A decir del propio autor, en Niños futbolistas se retratan las presiones que sufren los niños por parte de sus padres, la indiferencia de sus representantes que los tratan como mercancía y las peleas entre los clubes por cobrar altos porcentajes de las transferencias.
"Los niños son conscientes de que el futbol los puede sacar de la pobreza y esa consciencia hace que lo vivan como un trabajo. Algunos padres dejan sus trabajos para llevar a los chicos a los entrenamientos. Tienen todas las fichas puestas en sus hijos. La responsabilidad es muy fuerte", señaló.
La conclusión, añadió, es que muchos ven el libro como una gran denuncia y otros, sin embargo, como un manual para hacer un negocio.

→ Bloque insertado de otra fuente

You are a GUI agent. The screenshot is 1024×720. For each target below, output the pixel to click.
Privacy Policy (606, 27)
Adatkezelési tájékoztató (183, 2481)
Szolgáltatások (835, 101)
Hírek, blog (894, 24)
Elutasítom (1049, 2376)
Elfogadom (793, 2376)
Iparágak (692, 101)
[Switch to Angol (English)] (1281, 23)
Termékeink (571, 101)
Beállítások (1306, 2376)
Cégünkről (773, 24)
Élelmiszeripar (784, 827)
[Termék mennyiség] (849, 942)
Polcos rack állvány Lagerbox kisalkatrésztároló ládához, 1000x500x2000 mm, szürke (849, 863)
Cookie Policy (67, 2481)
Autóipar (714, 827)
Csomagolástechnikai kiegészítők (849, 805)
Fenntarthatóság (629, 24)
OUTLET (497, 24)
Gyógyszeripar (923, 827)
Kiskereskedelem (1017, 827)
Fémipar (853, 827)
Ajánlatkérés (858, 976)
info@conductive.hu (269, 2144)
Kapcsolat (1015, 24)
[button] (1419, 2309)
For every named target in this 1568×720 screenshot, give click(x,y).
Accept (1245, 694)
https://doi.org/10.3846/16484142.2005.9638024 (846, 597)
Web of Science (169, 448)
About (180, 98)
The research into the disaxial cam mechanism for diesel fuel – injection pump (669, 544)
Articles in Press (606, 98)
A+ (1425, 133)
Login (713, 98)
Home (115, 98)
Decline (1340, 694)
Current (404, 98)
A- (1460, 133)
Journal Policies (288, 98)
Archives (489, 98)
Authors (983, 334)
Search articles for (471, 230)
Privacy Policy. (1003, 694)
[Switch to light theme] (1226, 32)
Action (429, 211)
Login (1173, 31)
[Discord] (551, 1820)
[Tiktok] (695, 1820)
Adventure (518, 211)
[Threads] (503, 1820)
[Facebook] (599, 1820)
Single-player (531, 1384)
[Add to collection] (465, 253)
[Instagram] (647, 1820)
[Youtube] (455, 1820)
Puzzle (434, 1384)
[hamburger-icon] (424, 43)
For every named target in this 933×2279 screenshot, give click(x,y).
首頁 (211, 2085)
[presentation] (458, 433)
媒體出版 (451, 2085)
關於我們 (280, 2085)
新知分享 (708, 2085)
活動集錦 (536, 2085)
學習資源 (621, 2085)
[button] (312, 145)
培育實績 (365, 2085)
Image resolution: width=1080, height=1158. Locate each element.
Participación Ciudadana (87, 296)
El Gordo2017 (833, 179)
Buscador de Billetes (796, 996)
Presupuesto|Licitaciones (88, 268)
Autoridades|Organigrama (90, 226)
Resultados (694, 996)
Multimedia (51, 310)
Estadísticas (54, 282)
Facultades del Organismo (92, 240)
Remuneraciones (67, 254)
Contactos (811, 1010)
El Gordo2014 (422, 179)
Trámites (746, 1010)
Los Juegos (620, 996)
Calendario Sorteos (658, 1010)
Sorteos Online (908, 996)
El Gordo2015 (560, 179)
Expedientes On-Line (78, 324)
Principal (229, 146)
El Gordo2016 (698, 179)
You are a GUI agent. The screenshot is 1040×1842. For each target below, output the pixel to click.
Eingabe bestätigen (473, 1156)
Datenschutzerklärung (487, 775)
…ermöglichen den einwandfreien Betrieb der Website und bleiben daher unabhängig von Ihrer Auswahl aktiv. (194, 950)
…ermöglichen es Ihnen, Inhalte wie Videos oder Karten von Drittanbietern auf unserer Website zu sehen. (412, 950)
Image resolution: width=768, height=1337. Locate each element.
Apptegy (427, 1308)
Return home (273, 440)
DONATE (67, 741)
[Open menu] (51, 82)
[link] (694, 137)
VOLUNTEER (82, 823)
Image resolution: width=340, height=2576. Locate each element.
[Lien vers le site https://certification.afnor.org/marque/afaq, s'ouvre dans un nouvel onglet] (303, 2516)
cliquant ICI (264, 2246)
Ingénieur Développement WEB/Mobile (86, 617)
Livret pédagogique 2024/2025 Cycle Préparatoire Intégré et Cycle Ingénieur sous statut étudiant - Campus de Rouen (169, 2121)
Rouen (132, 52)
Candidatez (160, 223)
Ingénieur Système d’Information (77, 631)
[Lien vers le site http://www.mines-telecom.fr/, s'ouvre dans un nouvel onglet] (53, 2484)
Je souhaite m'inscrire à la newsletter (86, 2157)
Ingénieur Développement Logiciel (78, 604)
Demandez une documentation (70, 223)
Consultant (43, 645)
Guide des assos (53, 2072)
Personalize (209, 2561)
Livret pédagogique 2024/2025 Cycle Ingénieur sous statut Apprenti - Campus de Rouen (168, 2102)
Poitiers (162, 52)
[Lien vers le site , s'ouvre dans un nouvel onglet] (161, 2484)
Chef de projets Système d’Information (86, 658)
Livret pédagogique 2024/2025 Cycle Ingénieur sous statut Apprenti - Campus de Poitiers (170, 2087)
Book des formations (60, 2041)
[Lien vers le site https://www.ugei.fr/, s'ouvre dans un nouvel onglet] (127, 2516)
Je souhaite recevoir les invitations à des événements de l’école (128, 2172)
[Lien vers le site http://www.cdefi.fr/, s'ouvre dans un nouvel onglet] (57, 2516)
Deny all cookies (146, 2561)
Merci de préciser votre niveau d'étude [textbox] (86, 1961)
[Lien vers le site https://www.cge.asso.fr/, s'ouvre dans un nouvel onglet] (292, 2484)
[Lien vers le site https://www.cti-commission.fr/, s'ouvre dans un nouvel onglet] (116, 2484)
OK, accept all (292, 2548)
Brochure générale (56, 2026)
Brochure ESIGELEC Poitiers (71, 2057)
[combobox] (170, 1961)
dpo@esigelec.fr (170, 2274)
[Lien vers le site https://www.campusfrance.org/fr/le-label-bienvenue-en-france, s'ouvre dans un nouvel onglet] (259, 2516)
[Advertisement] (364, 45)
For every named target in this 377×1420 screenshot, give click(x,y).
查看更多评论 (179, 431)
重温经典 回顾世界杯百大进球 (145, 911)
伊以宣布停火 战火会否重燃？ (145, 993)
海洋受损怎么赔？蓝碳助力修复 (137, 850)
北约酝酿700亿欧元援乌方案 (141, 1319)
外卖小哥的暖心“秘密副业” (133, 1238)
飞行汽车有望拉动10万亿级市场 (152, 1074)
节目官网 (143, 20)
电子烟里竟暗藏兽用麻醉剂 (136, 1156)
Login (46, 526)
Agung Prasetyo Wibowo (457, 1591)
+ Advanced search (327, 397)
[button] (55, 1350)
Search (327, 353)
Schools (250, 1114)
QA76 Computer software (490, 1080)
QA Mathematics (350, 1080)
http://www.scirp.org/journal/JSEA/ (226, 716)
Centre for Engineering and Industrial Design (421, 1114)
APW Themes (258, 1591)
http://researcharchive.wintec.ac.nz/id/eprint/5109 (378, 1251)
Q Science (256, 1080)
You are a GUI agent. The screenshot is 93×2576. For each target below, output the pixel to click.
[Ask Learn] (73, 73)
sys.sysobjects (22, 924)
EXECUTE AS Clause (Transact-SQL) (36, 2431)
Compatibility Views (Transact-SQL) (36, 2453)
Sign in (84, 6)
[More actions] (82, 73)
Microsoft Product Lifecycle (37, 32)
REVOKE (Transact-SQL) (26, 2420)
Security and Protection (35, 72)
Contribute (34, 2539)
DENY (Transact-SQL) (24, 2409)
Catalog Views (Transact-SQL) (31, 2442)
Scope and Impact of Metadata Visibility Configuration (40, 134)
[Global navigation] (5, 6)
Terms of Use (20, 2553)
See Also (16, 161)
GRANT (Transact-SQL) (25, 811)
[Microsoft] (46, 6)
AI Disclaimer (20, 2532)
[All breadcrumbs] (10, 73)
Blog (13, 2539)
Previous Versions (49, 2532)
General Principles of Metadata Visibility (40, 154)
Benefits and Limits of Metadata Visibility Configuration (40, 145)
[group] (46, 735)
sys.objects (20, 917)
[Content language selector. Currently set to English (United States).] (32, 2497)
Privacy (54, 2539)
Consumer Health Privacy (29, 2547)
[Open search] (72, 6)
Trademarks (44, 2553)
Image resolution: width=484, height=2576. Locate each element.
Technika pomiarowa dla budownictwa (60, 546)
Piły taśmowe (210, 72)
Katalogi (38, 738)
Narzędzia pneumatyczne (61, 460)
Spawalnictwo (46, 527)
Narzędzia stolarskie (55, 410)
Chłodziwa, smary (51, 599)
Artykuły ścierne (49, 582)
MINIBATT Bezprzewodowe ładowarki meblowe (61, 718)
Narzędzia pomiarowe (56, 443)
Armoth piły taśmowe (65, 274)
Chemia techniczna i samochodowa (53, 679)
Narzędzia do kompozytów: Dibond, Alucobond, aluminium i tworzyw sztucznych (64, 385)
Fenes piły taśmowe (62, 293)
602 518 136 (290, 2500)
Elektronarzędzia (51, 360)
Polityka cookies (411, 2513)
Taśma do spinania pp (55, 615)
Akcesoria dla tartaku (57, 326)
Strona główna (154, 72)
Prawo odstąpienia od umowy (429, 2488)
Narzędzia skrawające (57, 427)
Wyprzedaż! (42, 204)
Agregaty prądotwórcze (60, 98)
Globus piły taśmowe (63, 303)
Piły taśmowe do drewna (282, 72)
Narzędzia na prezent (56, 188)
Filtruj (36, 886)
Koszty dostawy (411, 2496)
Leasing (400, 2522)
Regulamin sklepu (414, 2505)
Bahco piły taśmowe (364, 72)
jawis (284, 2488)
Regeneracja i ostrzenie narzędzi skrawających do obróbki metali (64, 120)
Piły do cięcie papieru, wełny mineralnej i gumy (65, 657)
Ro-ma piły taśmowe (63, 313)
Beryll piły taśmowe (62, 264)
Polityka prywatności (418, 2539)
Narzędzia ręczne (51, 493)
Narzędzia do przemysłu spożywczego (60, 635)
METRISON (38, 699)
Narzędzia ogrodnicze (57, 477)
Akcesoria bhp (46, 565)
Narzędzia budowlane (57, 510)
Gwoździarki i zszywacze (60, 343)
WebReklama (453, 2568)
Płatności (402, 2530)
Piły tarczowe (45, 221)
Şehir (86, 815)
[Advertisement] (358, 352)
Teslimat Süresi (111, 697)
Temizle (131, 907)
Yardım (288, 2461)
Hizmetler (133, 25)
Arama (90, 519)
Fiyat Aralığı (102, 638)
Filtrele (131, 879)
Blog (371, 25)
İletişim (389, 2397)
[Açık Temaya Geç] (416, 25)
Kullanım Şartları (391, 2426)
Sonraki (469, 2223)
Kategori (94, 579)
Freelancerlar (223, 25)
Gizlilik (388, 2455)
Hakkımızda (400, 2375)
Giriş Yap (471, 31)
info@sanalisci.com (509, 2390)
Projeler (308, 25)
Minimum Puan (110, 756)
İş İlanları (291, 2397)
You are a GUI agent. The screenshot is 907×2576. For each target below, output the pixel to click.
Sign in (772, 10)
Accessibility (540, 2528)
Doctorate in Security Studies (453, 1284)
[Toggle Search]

El escritor chileno se mostró pesimista sobre la búsqueda de soluciones al problema.
"No se puede hacer nada. Es un tema que no tiene solución. En el negocio del futbol "hecha la ley hecha la trampa". Hay mucho dinero dando vuelta. Todos quieren que su hijo sean el nuevo Messi", lamentó.
A raíz de la publicación de Niños Futbolistas, Meneses cuenta que la Federación Internacional de Futbolistas Profesionales (FIFpro, por sus siglas en inglés) solicitó a la FIFA "mayor claridad en cuanto a la transferencia de jugadores menores de 12 años".
"El libro mucha gente lo ha visto como una denuncia de una nueva esclavitud, de una esclavitud que no se ve. Si nosotros llevamos niños a otro país, a otro continente, a trabajar recolectando basura a los 10 años, es un trabajo de esclavo, si lo llevamos a que trabaje todos los días 8 horas a que persiga una pelota, decimos que es un futuro crack del futbol", dijo.
Según datos de la Organización Internacional del Trabajo (OIT), agencia especializada de la ONU, unos 17.4 millones de menores de entre 5 y 17 años realizan algún tipo de trabajo en América Latina.
"Y en América Latina los niños solo tienen dos maneras de hacerse millonarios rápido: el narcotráfico y el futbol", señaló el escritor de Niños Futbolistas.